Antibiotics and antibacterial cleaners play a major role in preventing serious illnesses. Unfortunately, they also kill beneficial strains of bacteria leaving our microbiome weak and vulnerable. Here is a brief guide on how to choose the best probiotic supplement for gut health and wellness. Avoid snake oil and get your money’s worth!

Probiotic supplements are found at most grocery stores, health food stores, and pharmacies. The only trick is that they are often quite expensive, and it’s hard to tell whether they are effective. Here are some things to consider when buying a probiotic supplement.
How to choose the best probiotic supplement
When buying a probiotic supplement, you can choose between tablets & capsules, refrigerated or not. Here are 3 simple rules for choosing high-quality probiotic supplements:
- Avoid probiotic products that are heavily processed. The point of processing foods is to make them shelf-stable. So skip the probiotic chewing gum and probiotic snacks.
- Tablets are less likely to have live bacteria, so choose gel caps or liquid supplements instead.
- Live bacterial supplements should be stored in the refrigerator or freezer. Like all probiotic products, if a supplement is shelf-stable then it’s probably not filled with live culture.

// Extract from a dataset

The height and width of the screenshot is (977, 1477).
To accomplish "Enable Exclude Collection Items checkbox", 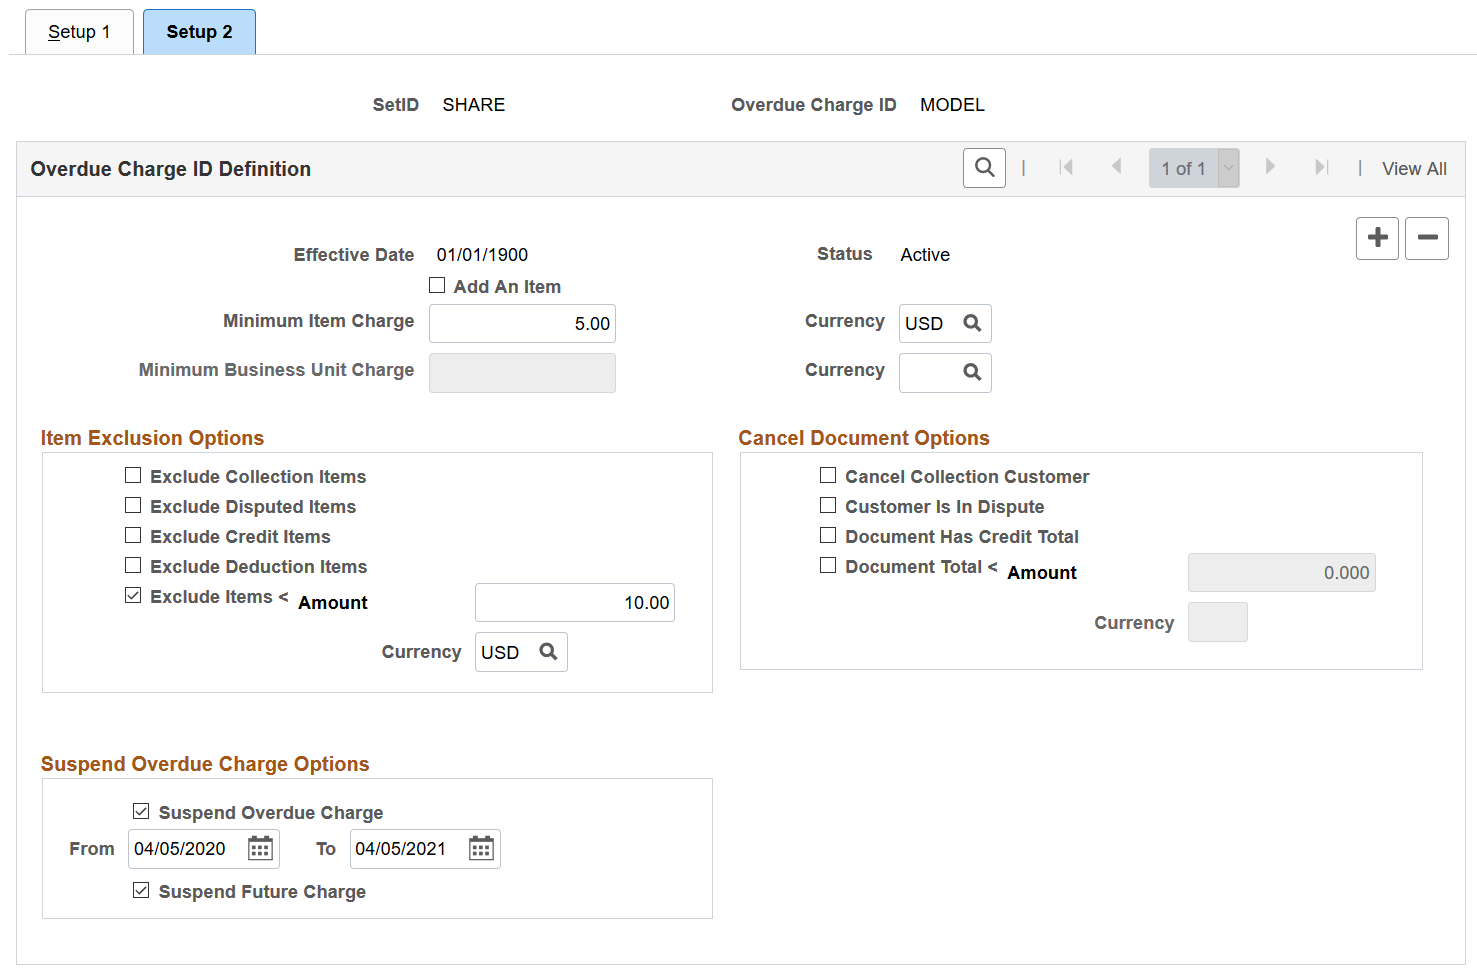I will click(133, 476).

Test your probiotic supplement
The CFU (colony-forming units) listed on the label doesn’t mean that they are live microorganisms. It just means that they had that many bacteria when the product was tested in the factory.
The best way to make sure a probiotic supplement contains lots of live bacteria is to test it out. Most probiotic supplements contain bacterial strains that will culture in milk. Even a supplement that contains a lot of different strains of bacteria will contain some strains that will culture in milk.
Whether you use vegan milk or regular milk, follow the usual yogurt-making procedure using the probiotic supplement as the culture. Most tablets, capsules, and powders claim to contain billions of bacteria, so they should readily culture in 2 cups of milk within 24 hours. If after 24 hours you don’t have a really tangy yogurt then it is not a good supplement.
Snake Oil?
Despite all of this advice, I generally don’t recommend buying a probiotic supplement. I have tried to culture several very expensive brands of probiotics without any luck. One of them was a purchased liquid supplement through my naturopathic doctor, and despite containing several strains of yogurt-loving bacteria, it wouldn’t culture in milk.
I’m not alone in my dismal findings of the ineffectiveness of probiotic supplements. This British Study tested 8 different brands of probiotics with very little success. At this point, I think you would have better luck growing sea monkeys.

Grocery store probiotics: yogurt, kefir, kombucha, and more
Instead of buying an expensive probiotic pill, why not improve your gut health with delicious probiotic foods!? There are a number of probiotic foods that can be found in the grocery store.
Avoid:
- Any probiotic foods that are not in the freezer or refrigerator. Probiotics that are alive will not be shelf-stable.
- Kefir and kombucha are effervescent when they’re alive. If the container is sealed when you buy it, then it is no longer living. Even if it is bubbly… a sealed bottle of kombucha isn’t alive. There are too many risks involved with live kombucha (exploding bottles, alcohol production, a super sour product).
- In fact, I would say MOST generic grocery store kombucha isn’t alive. There are some exceptions, for example, there are kombucha brewers selling to hippy grocery stores in my city. Otherwise, beware, most grocery store kombucha is just soda pop dressed up as a health product.
Buy:
- Yogurt! All yogurts have some live culture, though they do vary greatly on how “alive” they are. In my Canadian neck of the woods, I like Astro’s BioBest and Greek Gods, which both have very active cultures.
- Try other cultured dairy products like buttermilk, sour cream, kefir. (Store-bought milk kefir is usually not real kefir, which is a mix of yeast and bacteria, however it’s still a probiotic culture).
- Refrigerated fresh products like miso, sauerkraut, and kimchi will also be probiotic. It depends on what is being made in your region, but you may be able to find all sorts of live probiotics. Usually, these are expensive, which is a good reason to try making a few DIY probiotics.
The best probiotic supplements
The unfortunate reality of probiotic supplements are that they rarely survive digestion. Stomach acid breaks down protein, and plays an important part in preventing bacteria and fungus from entering our body. This is great for preventing serious illness, but means that most probiotics don’t make it to our gut.
Here are three options that will provide a better way to improve your gut health:
- The calcium in dairy products allows the probiotic strains of bacteria to survive digestion. So grab a spoonful of yogurt instead of a pill.
- Prebiotic fiber and resistant starch are as important to promoting the good bacteria in your gut as taking a probiotic supplement. They are what feed the healthy strains of bacteria. In fact, your every day diet matters a whole lot more than the dietary supplements you take. A healthy diet for your microbiome focuses on prebiotics and whole foods.
- Making your own fermented foods is a great way to increase the wild, probiotic cultures in your indoor air. Why not give your whole body a probiotic boost!?